As president of the National Union of South African students, Marshall organized transportation for family members visiting imprisoned political opposition leaders. In apartheid South Africa opposition politicians were “banned,” which meant they could not be with more than one person at a time. But in those car rides she was able to talk with black women.

"Little acts like that,” she said. "And the government didn't appreciate that. And that's where I learned to talk,” said Marshall. “I have learnt so much from all kinds of people. Just listening.”

She told how her student union, dissuaded from inviting the Rev. Martin Luther King, Jr., to South Africa, instead invited New York Sen. Robert F. Kennedy. How Kennedy was unable to bring a security detail of more than two people. And how his words, which she read to the group, still resonate with her today.

Banished

She returned to the United States only to learn that she would be arrested if she were to reenter South Africa.

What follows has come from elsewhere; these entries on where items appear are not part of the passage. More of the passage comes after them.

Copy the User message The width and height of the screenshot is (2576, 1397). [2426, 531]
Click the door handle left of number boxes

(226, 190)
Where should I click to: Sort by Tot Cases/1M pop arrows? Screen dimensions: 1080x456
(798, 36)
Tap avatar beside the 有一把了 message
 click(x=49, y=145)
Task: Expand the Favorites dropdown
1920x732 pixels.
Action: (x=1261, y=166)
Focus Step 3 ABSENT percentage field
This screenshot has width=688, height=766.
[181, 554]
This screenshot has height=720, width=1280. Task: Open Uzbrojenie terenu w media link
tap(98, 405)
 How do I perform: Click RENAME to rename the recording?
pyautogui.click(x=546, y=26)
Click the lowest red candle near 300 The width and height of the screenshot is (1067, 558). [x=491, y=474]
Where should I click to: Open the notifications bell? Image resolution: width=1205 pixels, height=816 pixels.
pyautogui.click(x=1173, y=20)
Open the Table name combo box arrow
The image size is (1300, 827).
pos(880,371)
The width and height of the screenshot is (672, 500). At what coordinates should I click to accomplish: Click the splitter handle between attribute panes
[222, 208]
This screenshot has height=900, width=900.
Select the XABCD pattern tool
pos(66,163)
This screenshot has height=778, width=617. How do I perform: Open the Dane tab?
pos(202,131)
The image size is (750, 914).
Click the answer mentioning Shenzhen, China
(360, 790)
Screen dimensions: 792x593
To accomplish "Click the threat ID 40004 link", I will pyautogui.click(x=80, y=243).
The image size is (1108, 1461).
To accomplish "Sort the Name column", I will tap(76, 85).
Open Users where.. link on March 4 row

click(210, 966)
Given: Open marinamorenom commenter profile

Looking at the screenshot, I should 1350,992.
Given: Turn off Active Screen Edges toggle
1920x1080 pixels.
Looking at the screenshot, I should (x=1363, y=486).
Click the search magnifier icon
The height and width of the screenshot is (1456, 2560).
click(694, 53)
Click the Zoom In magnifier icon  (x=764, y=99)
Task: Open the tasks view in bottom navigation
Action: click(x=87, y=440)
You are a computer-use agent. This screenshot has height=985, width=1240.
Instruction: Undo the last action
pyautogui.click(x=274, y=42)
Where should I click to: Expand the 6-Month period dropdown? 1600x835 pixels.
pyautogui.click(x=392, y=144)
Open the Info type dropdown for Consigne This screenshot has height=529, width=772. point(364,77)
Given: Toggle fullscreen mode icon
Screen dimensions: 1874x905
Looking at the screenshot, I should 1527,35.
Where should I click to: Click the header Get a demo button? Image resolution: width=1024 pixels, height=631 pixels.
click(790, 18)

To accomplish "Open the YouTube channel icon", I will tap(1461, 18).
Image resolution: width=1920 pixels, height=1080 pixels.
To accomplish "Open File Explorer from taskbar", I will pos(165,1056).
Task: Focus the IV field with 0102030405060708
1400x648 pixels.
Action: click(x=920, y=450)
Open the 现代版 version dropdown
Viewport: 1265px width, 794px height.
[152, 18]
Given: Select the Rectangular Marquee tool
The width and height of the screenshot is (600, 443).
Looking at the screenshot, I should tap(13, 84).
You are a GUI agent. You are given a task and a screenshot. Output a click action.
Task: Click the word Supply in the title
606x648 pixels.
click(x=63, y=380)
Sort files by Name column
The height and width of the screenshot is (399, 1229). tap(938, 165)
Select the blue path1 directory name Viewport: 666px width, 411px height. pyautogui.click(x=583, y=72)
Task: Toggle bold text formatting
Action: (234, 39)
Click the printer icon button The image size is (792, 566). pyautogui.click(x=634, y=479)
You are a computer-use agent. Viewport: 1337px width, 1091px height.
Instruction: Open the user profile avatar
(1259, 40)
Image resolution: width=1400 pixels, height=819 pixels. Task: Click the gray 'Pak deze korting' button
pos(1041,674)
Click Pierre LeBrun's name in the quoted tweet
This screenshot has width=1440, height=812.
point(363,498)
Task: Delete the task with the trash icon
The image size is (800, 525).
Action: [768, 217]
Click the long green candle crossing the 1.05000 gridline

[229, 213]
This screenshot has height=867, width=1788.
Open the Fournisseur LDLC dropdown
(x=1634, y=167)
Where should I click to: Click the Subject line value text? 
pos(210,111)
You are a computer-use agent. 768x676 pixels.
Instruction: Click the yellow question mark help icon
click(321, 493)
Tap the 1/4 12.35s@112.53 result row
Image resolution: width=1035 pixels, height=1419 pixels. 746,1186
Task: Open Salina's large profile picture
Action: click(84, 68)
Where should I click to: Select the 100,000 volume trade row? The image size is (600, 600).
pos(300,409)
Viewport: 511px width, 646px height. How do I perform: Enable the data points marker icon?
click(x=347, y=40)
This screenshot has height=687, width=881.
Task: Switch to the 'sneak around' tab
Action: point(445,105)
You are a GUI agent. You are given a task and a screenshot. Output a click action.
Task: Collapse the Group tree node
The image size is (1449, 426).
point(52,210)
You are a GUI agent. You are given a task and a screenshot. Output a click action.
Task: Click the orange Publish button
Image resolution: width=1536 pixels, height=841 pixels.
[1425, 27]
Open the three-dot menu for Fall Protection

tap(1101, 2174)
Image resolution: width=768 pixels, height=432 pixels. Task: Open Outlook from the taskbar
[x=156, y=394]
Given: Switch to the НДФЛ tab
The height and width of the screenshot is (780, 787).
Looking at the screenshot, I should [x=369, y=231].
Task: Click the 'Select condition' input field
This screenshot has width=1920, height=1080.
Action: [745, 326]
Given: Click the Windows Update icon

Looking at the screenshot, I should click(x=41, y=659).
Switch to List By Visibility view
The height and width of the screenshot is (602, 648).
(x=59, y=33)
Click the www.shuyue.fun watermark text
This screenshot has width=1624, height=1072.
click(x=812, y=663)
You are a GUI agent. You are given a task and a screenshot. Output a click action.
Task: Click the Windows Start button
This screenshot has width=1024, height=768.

The only exception was made when she went home to say goodbye to her father before he died.

Marshall described the United States as “a very impatient nation” with little memory of its own history.

She railed against unlimited freedom of speech. ”We're not balancing. We're just saying anything goes. …There are great democracies that don't interpret free speech in the same way."

She argued that appointments to the U.S. Supreme Court should be, not for life, but rather until a person is 70, as is the case with the Massachusetts Supreme Judicial Court. “People stay till they can literally barely hold it together. I don't think that's good,” said Marshall, 74, who is now in private practice.

She lamented the lack of familiarity people have with their own government, with many not even knowing who their state representatives are. She asked how there could be U.S. Supreme Court justices with no experience on the state courts.

That’s where governance takes place, at the state level, she said.